In 1998, a boy’s mother reported to police that Sandusky had showered with her son in a Penn State facility. An investigation began that Penn State officials were eager to see go away...

A janitor saw him in November 2000, but didn’t report it for fear “they’ll get rid of all of us.”...

Paterno and the others “repeatedly concealed critical facts relating to Sandusky’s child abuse from the authorities, the University’s Board of Trustees, the Penn State community, and the public at large.”
Everyone is creeping around, like a moral mouse, looking after Number One, anxious not to rock the boat.

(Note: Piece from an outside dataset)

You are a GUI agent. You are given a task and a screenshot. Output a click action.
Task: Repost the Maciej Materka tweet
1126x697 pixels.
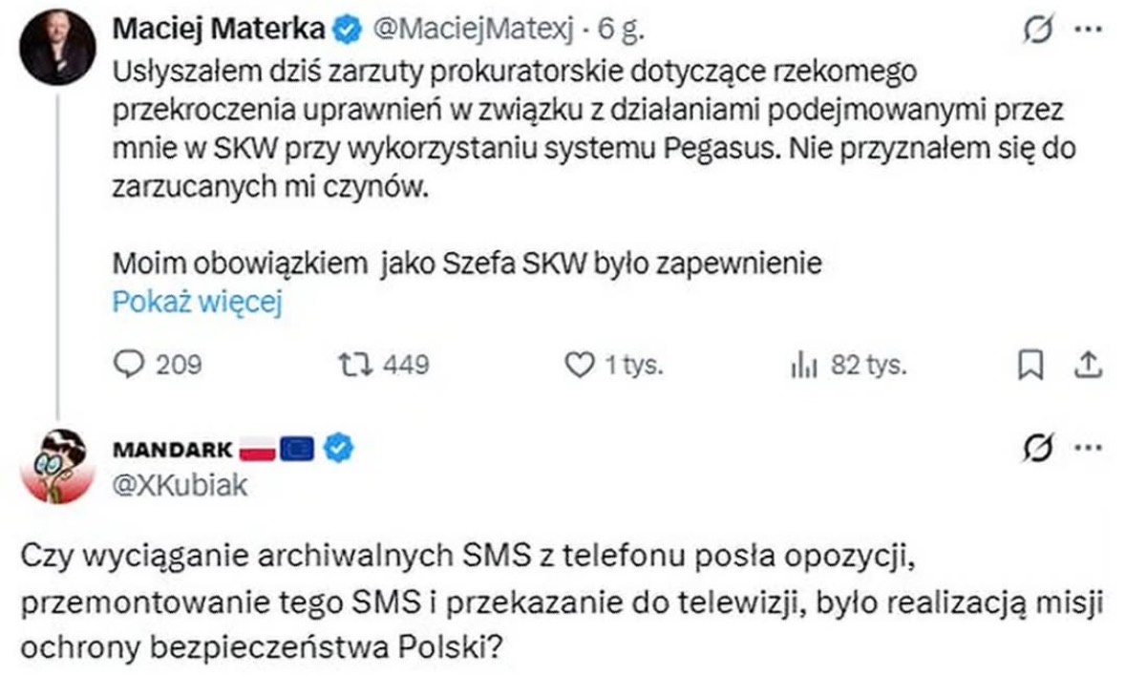coord(352,365)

It seems to me that the answer is that we need a lot fewer big hierarchical institutions around.  It's not just that they tend to cover up criminality, but that they are notably fragile and resistant to change.  Over the years they run down delivering less and less for more and more money.  They are a conspiracy against cooperation and adaptation.

I was reading a book about Prussia the other day, H.W. Koch's History of Prussia, and learned that the Prussian state bureaucracy had won for itself tenure and pensions by 1820.  That is eighteen-twenty!

Shades of government bankruptcies in 2012!  All bureaucrats want, in any big organization, in any era, is to get tenure and a pension.  Then that they can do nothing for the next ten, twenty years while they collect their salaries.  And then the glorious moment arrives when they retire and start to collect their pensions!

It is surely our job to make sure that the bureaucrats don't get it.  Because when we have guaranteed tenure and pensions to some special class of people it means that the rest of us are more at risk.  Like right now.